Donc je trouvais Bachar el-Assad très con, en plus d’être passablement cruel, mais je me disais que le peuple syrien n’avait pas grand-chose à gagner à une intervention militaire occidentale visant à faire tomber le régime.

Et puis les choses ont empiré. El-Assad a commencé à capturer, torturer et assassiner des gosses de 10 ans, et là je me suis dit qu’on pourrait quand même songer à y aller. Problème : pour ne pas être en reste, les rebelles se sont dit qu’il fallait qu’ils fassent un peu des conneries eux aussi. Quand ils ont exécuté un jeune homme de moins de 25 ans en pleine rue pour avoir professé son athéisme, j’ai posté sur Facebook : « À ma droite, Bachar El-Peste, alias le Sanguin ; à ma gauche, la nébuleuse al-Choléra, alias les barbus. Ambiance. » Donc, l’intervention militaire continuait à me sembler une option hasardeuse. Démettre un dictateur qui tue les gosses, c’est bien, mais si c’était pour mettre à la place un régime qui tue les athées, merci mais non merci.

Aujourd’hui, je pourrais dire qu’on en est toujours là. Le problème, c’est que Bachar el-Assad s’enfonce dans l’horreur. De toute évidence, il ne peut plus rester en place : il doit être chassé du pouvoir, et nous, Occidentaux, sommes les seuls à pouvoir le faire rapidement. Ne pas agir, à l’heure qu’il est, c’est, appelons les choses par leur nom, de la non-assistance à peuple en danger, c’est de la complicité de massacre de masse. Nous savons, nous pouvons, ne manque que la volonté.

Au passage, j’avoue ne pas comprendre mes concitoyens : quand je vois que l’intervention militaire en Syrie est largement impopulaire, tant en France qu’aux États-Unis ou au Royaume-Uni, alors que l’intervention en Irak, sur des motifs infiniment moins graves, recueillait une large approbation chez les anglo-saxons, et suscitait une vraie fracture en France, je me dis qu’il y a un vrai problème d’empathie et de solidarité.
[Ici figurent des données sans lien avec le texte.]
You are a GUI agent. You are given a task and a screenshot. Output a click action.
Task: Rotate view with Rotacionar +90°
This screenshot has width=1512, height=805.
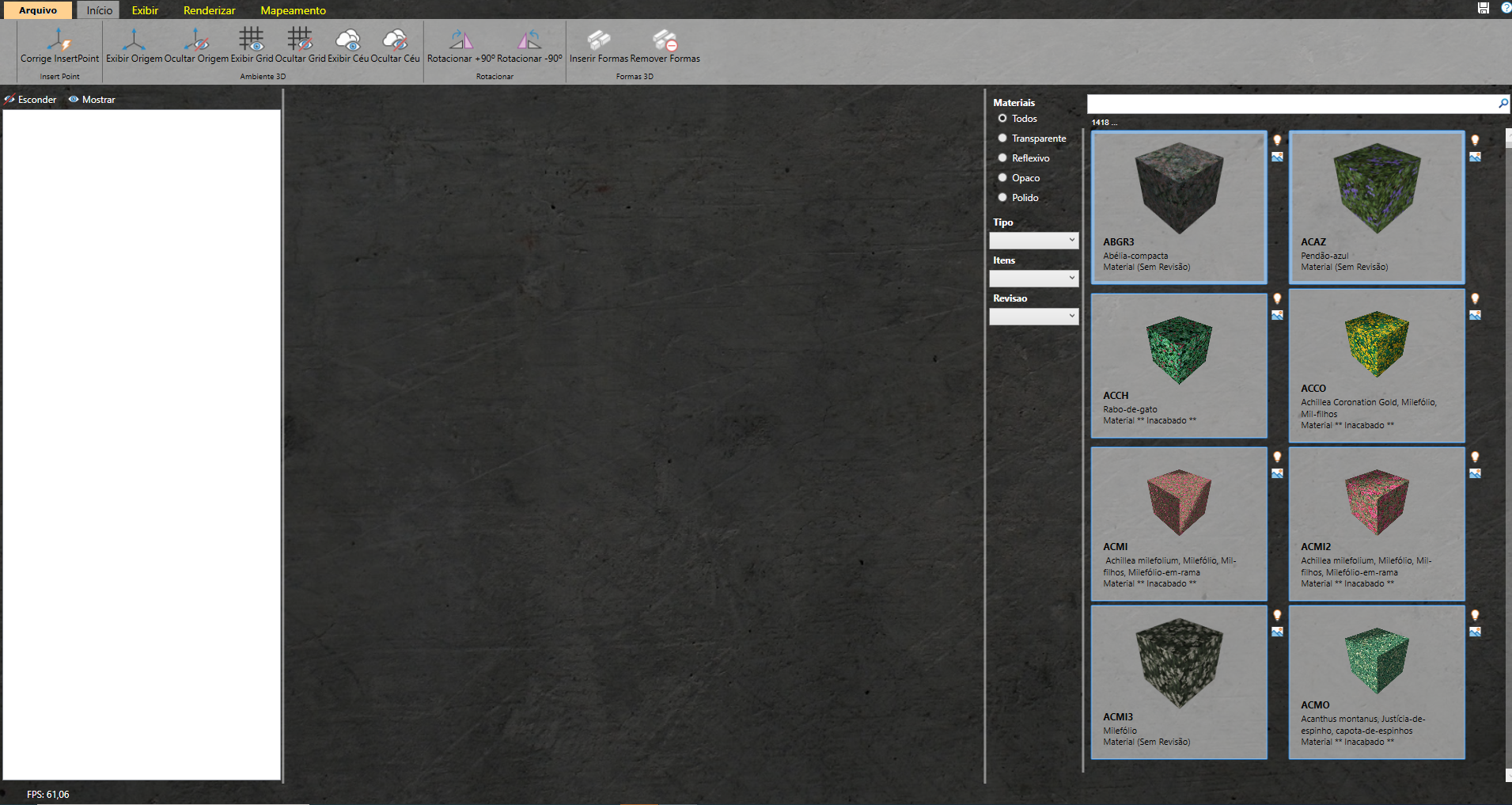461,46
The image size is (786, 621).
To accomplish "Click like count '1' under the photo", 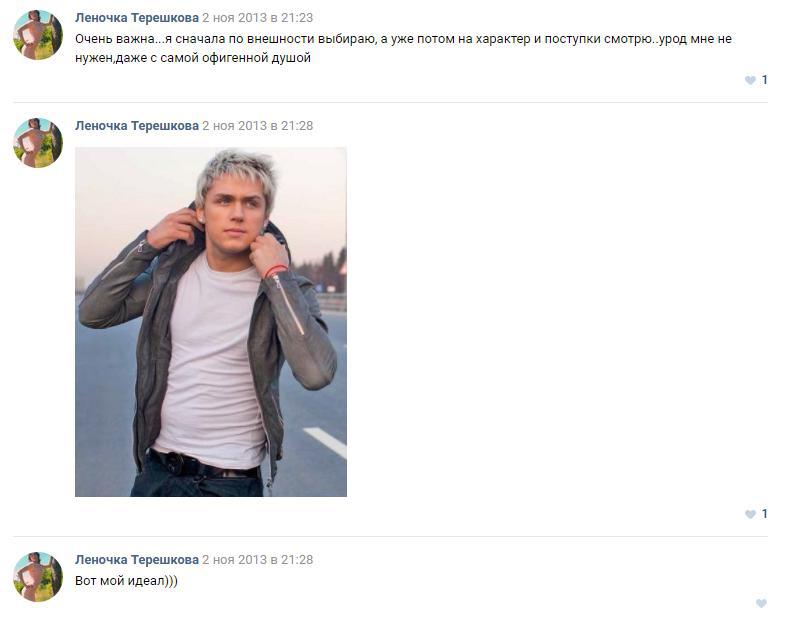I will coord(764,514).
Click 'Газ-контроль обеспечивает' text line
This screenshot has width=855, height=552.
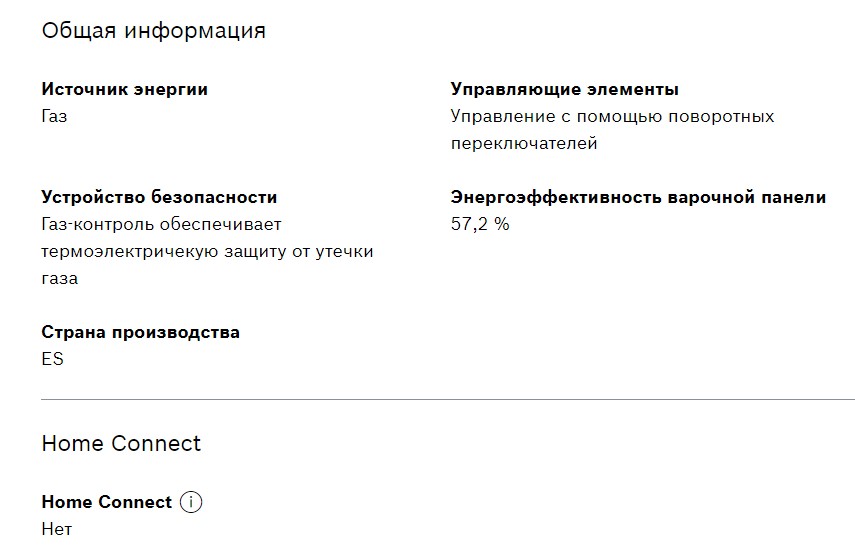(162, 224)
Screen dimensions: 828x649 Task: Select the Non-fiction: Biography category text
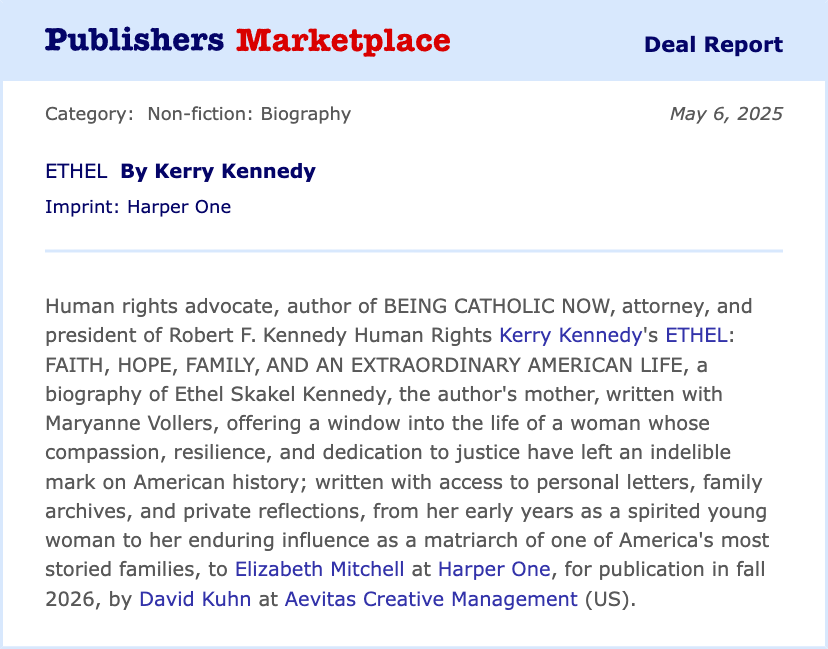(249, 114)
Pareil chez mes coreligionnaires : quand j’entends mes frères chrétiens appeler à la prière pour la paix et pour que les Occidentaux n’interviennent pas, j’ai envie de leur rappeler une évidence : le statu quo, c’est tout sauf la paix. Prier pour la non-intervention, ce n’est pas prier pour la paix, c’est prier pour la poursuite du massacre. Mais passons.

Le hic, c’est que l’autre partie du problème, elle, est toujours là aussi. Actuellement, les rebelles syriens sont-ils à même de gouverner le pays ? Au vu de qu’il se passe et de leur manière d’agir avec les athées, les chrétiens etc., on peut sérieusement en douter. Alors quoi ? Ne pas intervenir n’est plus une option moralement défendable. Il n’en reste donc plus qu’une : le mandat. Il faut chasser Bachar el-Assad par la force, mais la Syrie doit être ensuite gouvernée par l’ONU pendant quelques années.

J’entends déjà les cris d’orfraie, les accusations de néo-colonialisme, de néo-impérialisme, de néo-paternalisme, d’islamophobie, de fascisme, j’en passe et des plus croustillantes. Peut-être. Je ne dis pas que cette solution est parfaite : elle aurait sans doute du mal à être acceptée par les Syriens. Mais je n’en vois aucune autre qui soit morale et viable : toutes me semblent pires.